U.S. Dollar Gains Momentum as Treasury Yields Rise: Key Currency Forecasts for EUR/USD, GBP/USD, USD/CAD, and USD/JPY

Title: U.S. Dollar Strengthens on Rising Treasury Yields: EUR/USD, GBP/USD, USD/CAD, USD/JPY Forecast

Author Credit: Based on an article by James Hyerczyk, FXEmpire
Expanded with additional market insights sourced from ForexLive, CNBC, and Investing.com.

The U.S. dollar regained bullish momentum on Tuesday, buoyed by a renewed rise in Treasury yields and changing investor sentiment around the U.S. interest rate outlook. The greenback’s climb put pressure on major currency pairs such as the euro and British pound, while bolstering the greenback’s position against the Canadian dollar and Japanese yen.

Rising Treasury yields, hawkish Federal Reserve comments, and shifting expectations for future rate cuts all played a role in supporting the U.S. dollar’s recent rally.

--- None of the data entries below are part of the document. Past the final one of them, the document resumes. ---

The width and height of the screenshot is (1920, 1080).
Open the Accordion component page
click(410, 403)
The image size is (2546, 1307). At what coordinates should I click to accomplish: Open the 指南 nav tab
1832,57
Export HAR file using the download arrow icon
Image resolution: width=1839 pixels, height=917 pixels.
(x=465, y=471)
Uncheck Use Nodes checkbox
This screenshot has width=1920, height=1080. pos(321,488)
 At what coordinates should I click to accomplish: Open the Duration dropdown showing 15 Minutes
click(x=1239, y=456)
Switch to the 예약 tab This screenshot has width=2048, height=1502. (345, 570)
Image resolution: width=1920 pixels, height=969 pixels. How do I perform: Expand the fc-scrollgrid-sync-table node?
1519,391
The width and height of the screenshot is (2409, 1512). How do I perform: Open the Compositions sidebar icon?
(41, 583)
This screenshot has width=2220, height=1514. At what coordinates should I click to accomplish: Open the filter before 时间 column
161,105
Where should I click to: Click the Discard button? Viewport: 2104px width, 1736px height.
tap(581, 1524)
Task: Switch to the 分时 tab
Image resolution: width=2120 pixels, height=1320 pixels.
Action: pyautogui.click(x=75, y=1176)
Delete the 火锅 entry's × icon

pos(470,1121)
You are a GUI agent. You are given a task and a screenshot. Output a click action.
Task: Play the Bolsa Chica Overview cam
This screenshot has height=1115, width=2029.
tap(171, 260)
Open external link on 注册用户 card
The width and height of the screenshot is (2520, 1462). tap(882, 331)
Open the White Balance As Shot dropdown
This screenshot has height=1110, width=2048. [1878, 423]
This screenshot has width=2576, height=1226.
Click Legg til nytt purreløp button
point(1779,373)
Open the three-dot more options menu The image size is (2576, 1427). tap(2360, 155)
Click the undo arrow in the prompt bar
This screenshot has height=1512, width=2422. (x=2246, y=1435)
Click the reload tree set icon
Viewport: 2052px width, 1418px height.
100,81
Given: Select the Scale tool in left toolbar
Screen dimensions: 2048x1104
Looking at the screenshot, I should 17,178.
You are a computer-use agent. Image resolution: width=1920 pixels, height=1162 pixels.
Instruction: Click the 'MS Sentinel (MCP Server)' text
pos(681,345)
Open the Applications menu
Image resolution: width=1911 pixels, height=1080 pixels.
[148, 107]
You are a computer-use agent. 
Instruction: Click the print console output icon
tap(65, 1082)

U.S. Dollar Rebounds as Treasury Yields Rise

On June 11, 2024, the U.S. dollar strengthened broadly in the currency market, as benchmark 10-year Treasury yields moved higher amid declining rate-cut expectations. Economic data suggesting resilience in the U.S. economy has pushed yields upwards and prompted traders to reduce the odds of any near-term monetary policy easing by the Federal Reserve.

Key drivers of the dollar’s rise:

– Treasury yields surged, with the 10-year yield hitting 4.46 percent, reflecting cautious optimism in U.S. economic data and lowered expectations of dovish Federal Reserve policy.
– Fed officials signaled unwillingness to cut interest rates without clear signs of easing inflation.
– Currency traders responded by adjusting long positions, pushing the DXY (U.S. Dollar Index) higher toward 105.30 on Tuesday.
– The move up in yields and the dollar has coincided with risk-off market sentiment as traders await key upcoming inflation data and the June FOMC rate decision.

U.S. Consumer Price Index (CPI) Data in Focus

The next major catalyst for the U.S. dollar is the release of the May CPI report, scheduled for Wednesday, June 12, 2024, at 8:30 AM ET. Market participants are particularly sensitive to inflation data as it will shape the Federal Open Market Committee (FOMC) meeting later the same day.

Expectations for May CPI:

– Headline CPI is forecast to rise 0.1 percent month-over-month, slowing from 0.3 percent in April.
– Core CPI, which excludes food and energy, is expected to increase 0.3 percent in May, matching the previous month’s pace.
– Annual headline CPI is expected at 3.4 percent, while core CPI is projected to come in at 3.5 percent.

If inflation comes in above expectations, it could reinforce the Fed’s cautious stance, leading to additional support for the U.S. dollar.

Federal Reserve Meeting Preview

The FOMC is widely expected to leave interest rates unchanged on June 12, but traders will closely analyze the updated economic projections (“dot plot”) and Chair Jerome Powell’s post-meeting press conference for clues about future policy moves.

What to Watch:

– New Summary of Economic Projections: Will likely show a reduction in expected rate cuts in 2024, down from three to possibly one.
– Fed Funds Futures: Markets are now pricing in roughly a 50 percent chance of a rate cut in September compared to over 60 percent last week, according to the CME FedWatch Tool.
– Powell’s Remarks: Any hint that elevated inflation is persisting and that policy may remain restrictive for longer could extend the dollar rally.

Technical Outlook and Fundamental Drivers for Major Currency Pairs

EUR/USD: Sliding on Yield Divergence

The euro pulled back for a second consecutive session to trade near 1.0730 support on Tuesday. The currency pair has been pressured by broad dollar strength and weaker German economic sentiment.

Key Factors:

– Germany’s ZEW Economic Sentiment Index dropped to 47.5 in June, down from 47.